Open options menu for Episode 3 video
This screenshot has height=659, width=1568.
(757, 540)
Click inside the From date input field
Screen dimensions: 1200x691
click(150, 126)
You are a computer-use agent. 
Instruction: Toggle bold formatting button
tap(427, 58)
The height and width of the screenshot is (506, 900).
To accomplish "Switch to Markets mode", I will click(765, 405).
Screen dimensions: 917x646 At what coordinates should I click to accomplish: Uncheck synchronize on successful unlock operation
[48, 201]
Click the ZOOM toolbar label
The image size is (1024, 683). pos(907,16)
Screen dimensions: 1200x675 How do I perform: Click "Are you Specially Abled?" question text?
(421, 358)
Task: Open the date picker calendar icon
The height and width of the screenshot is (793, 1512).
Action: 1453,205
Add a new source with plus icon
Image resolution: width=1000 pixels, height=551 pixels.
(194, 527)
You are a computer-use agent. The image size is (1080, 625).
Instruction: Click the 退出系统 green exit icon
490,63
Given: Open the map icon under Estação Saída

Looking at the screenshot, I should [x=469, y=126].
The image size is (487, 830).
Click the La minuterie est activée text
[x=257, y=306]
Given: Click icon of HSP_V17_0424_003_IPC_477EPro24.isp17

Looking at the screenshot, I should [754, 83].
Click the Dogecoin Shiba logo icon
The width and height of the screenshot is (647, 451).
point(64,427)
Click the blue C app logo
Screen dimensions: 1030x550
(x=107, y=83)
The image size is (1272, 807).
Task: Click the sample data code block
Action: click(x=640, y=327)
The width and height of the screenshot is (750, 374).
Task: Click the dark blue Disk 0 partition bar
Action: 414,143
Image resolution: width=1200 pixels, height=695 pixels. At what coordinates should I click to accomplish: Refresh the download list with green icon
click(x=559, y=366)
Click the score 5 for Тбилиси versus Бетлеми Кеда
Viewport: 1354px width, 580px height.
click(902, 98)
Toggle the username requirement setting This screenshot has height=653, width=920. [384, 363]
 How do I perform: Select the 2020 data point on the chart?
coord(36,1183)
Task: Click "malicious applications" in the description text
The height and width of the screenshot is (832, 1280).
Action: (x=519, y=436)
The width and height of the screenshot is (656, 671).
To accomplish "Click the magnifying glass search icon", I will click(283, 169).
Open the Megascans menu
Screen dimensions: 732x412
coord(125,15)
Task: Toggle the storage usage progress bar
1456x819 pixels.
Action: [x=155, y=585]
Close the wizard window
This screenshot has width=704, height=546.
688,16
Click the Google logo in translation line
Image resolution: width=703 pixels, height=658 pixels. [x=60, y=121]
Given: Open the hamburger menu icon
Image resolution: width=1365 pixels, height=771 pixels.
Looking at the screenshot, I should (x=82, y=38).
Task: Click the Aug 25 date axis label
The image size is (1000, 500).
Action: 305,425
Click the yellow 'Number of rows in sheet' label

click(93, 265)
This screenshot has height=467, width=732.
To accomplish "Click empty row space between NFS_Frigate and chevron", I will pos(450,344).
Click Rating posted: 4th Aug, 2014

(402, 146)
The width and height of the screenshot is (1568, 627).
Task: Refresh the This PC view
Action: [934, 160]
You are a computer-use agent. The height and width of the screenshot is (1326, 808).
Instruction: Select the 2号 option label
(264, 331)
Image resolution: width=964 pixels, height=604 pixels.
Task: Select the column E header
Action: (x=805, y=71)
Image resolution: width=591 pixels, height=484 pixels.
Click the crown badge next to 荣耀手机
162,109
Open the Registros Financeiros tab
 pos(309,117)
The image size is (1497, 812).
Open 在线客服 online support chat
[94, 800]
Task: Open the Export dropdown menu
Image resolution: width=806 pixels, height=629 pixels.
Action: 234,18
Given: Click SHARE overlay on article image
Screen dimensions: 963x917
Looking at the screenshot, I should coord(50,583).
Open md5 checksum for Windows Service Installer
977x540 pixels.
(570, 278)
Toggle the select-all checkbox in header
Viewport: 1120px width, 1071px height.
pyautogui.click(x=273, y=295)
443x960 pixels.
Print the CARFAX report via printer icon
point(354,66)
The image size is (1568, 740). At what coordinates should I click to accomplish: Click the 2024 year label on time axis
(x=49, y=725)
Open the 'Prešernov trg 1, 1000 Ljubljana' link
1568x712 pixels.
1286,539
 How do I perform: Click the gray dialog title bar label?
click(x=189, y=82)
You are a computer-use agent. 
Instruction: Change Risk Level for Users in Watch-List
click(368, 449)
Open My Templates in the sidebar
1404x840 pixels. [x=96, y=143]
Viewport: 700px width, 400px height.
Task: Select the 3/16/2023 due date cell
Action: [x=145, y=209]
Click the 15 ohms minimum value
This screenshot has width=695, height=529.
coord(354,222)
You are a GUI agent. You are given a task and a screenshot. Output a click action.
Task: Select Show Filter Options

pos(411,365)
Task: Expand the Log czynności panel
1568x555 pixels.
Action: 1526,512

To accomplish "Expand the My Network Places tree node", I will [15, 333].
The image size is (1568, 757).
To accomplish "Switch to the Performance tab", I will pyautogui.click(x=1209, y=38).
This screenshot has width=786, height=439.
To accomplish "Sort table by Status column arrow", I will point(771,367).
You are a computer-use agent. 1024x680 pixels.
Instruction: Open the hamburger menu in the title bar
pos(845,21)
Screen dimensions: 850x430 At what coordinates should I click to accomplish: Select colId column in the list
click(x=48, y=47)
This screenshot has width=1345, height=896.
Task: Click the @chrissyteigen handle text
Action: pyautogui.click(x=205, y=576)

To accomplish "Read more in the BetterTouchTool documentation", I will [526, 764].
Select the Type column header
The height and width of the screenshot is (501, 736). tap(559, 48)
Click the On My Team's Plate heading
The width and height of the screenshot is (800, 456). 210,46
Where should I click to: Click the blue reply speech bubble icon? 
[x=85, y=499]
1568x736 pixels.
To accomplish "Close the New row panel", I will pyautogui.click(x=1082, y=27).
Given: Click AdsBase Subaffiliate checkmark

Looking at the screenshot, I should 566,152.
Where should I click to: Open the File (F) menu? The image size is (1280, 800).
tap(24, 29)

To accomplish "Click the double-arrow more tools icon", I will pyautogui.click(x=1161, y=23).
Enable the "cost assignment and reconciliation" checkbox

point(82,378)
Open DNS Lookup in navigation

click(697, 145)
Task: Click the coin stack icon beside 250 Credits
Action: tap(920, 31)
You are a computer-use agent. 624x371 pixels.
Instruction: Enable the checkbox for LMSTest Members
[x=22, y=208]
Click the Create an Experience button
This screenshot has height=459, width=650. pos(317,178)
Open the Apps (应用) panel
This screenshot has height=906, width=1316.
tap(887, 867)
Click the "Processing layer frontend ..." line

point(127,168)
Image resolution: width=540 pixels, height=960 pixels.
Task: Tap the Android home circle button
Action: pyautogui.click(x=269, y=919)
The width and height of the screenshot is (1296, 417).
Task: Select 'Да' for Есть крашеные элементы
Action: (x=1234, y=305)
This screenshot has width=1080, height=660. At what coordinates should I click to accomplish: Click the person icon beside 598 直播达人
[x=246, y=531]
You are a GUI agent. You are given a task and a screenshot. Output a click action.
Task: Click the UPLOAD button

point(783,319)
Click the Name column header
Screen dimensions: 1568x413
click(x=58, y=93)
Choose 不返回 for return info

============

**THE TASK:** Look over the records. Copy the lines that include the word "Close".

**ANSWER SPACE:**
Close the wizard window
To accomplish "Close the New row panel", I will pyautogui.click(x=1082, y=27).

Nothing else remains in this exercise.